Brian Rayl: Yeah. I mean, it could be something as simple as saying, "Hey, what a crazy time we're going through right now. Can you believe everything that we're having to deal with? How are you doing? I want to make sure everything is good. Give me a call or reply to my email. I'd love to hear from you."

Maya Paveza: Yeah. And I mean-

Brian Rayl: Like that is a call to conversation. It's not sales. It is completely conversational, friendly, concerned. So, something like that, again, in Laura's case, it all depends on what had been sent before. It's a crazy time. So, some people have a lot of free time on their hands. Some people don't.

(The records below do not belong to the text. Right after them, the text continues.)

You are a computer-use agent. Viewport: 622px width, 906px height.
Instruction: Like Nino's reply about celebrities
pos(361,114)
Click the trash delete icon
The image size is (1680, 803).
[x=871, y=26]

Maya Paveza: No, I mean, if you're a dual career household and then have kids in school and you're suddenly a home schooling person that ... You've got to police everybody. It's a crazy time, but like you said, and I think that was good advice. Laura, look at the emails you've sent before. If it's just all been market updates and information like that, then I wouldn't be too concerned. If you sent them a card, I would say send them another card and write a nice note. Say, "Hey, I haven't heard from you. I just want to make sure everything ..." Or just stop at the house sometimes. You know where they live. You may want to just pop by and just say, "Hey, everything okay?" And give them a bottle of hand sanitizer or something.

Brian Rayl: Yeah. So I really like to know if you're not in the group or even if you are in the group and haven't replied to it, either go find that thread or right here on the Facebook page underneath this video in the comments, let us know how you would address this. How do you reach out to those people that have been perhaps unresponsive to your emails or your phone calls, or your letters? How would you respond to that? Let us know down in the comments below.

Brian Rayl: I want to move onto this second one. It is from Mark Gorez or Gorez, not sure how that's pronounced. Sorry, Mark. So, "Your opinion. Do you think next year will be the better time to buy? How do you capitalize on foreclosures post-pandemic?" That is a question that was proposed to him and he would like to know how to answer that question.

Maya Paveza: I mean, I think the foreclosure market is going to remain what it's always been. I think you're still ... You're going to have more of the predatory cash buyers out there. I don't think we're going ... I think we're going to see a lot of delay in that and there's going to be a lot of lawsuits due to the entire COVID situation. But no. Now it was a great time to buy. I mean, interest rates are low. They're trying to keep you in the market and buying. We don't know where we're going to be in a year from now. Real estate historically goes up, even if you have a one year low.

Maya Paveza: If you're planning on keeping your property for more than three to five years, it doesn't really matter what you pay for it because you're still going to see an increase in ROI in the long run. You may hit another high and, say, then come down 25%, but still, as long as you're above your purchase price and you're gaining equity, it's still going to be less than rents, because it rents in a lot of the places are going higher and higher. So, there's no reason to wait until next year. I wouldn't.

Brian Rayl: Yeah. And the thing with foreclosures and obviously, we try and be very sensitive about what we talk about. Everyone should ... We should be doing that. But there are [crosstalk 00:14:09].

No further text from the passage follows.